Trecho selecionado:
# # # # #

[Resenha] As Perguntas

Alina é uma jovem de quase trinta anos que leva uma vida absolutamente pacata em uma São Paulo cada vez mais caótica. Até que uma investigação policial a leva a questionar algumas certezas sobre vida, morte e religião. Em As Perguntas, novo livro de Antônio Xerxenesky, lançado pela Companhia das Letras neste mês, há pouco espaço para respostas.

O romance, bastante intrigante, une em uma mesma narrativa questionamentos sobre o pesadelo cotidiano e uma história de terror que nos faz colocar em dúvida nossas crenças mais arraigadas. O autor, selecionado como um dos 20 melhores jovens escritores brasileiros pela revista literária Granta, volta a um tema que já havia sido explorado em seu livro anterior, F., o ocultismo.

A história se passa em um único dia da vida de Alina, com algumas pequenas pinceladas sobre  momentos passados que contextualizam a história. As primeiras páginas do livro são enigmáticas. Alina relembra os pesadelos em que acordava ainda cercada por sombras. Seus pais, ferrenhos defensores do pragmatismo da ciência, explicavam que era um “truque” do cérebro, e Alina acabou convencida.

Essa memória passa a fazer mais sentido quando ela recebe uma ligação de uma delegada sobre um estranho caso de um desaparecido em São Paulo, encontrado em completo estado de choque. A personagem, que é formada em História das Religiões e se interessa por ocultismo, é questionada sobre seu  conhecimento sobre uma suposta seita chamada Ordem Metafisica Experimental. A partir daí, uma troca de e-mails levará Alina a viver uma noite em que a fronteira entre o real e a fantasia passa a ser bastante tênue (não vamos dar spoilers para não estragar a surpresa do livro!)

Enquanto a narrativa se desenrola, Xerxenesky também compõem o quadro psicológico da personagem, que mostra claros sinais de depressão. Nascida na década de 80, Alina é um claro retrato da geração que chegou aos 30 anos aprisionada em cubículos de escritórios em troca de um salário que mal permite pagar as contas, céticos em relação aos valores de seus pais, mas sem encontrar o que colocar no lugar. A vida apática de Alina envolve um esforço diário para levantar da cama, café da manhã às pressas, um emprego chato, relações superficiais.

# # # # #

Dados registrados:

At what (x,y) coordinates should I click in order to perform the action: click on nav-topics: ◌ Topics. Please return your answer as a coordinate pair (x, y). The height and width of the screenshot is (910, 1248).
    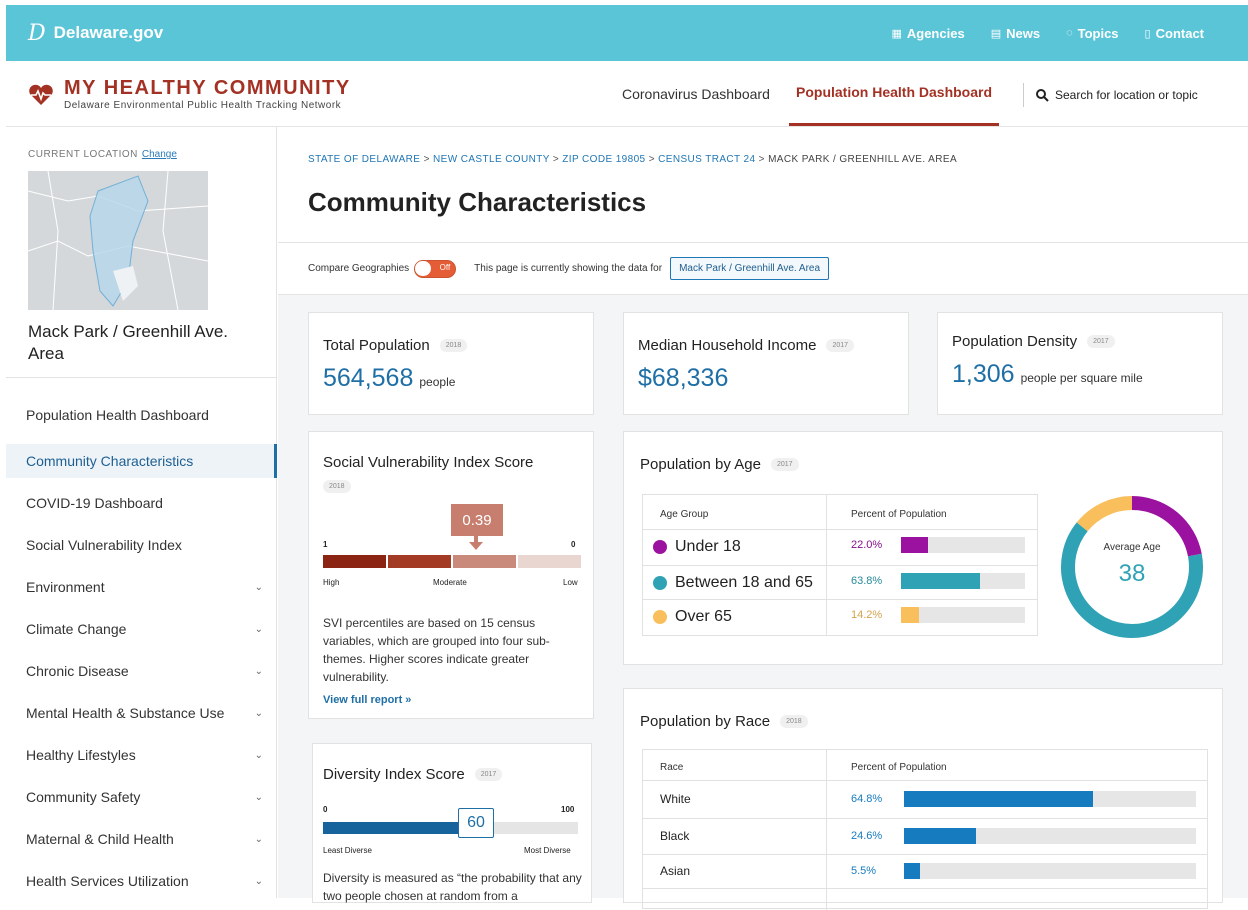
    Looking at the image, I should click on (1092, 34).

# # # # #

Tarefas a cumprir:
a) De acordo com a resenha sobre As Perguntas, em que área Alina é formada?
b) Prossiga com a resenha sobre As Perguntas a partir do ponto em que o texto termina.
Não é preciso consultar a listagem.

Respostas escritas:
a) Em História das Religiões.

b)
Embora tenha bastante clara a visão de seu fracasso, Alina não consegue sair dessa armadilha. A cidade parece engolfá-la cada vez mais para seus descaminhos e cantos obscuros, em uma espécie de pesadelo mais intenso do que aqueles que recheavam seu mundo de sombras ao acordar quando pequena. Ao descrever uma noite alucinada pelas ruas de São Paulo, que parece não acabar nunca, Xerxenesky na verdade propõe uma questão filosófica bem mais profunda, sobre a dificuldade de lidar com perdas para quem prefere se colocar fora do sistema de crenças tradicional.

Ao se afastar das religiões “tradicionais”, que trazem conforto com a promessa de permanência da alma, Alina se vê num labirinto em que seu ceticismo e sarcasmo, construídos com tanto rigor ao longo de anos, lhe são de pouca serventia quando  ela se depara com uma perda importante e, principalmente, com uma situação que beira o fantástico.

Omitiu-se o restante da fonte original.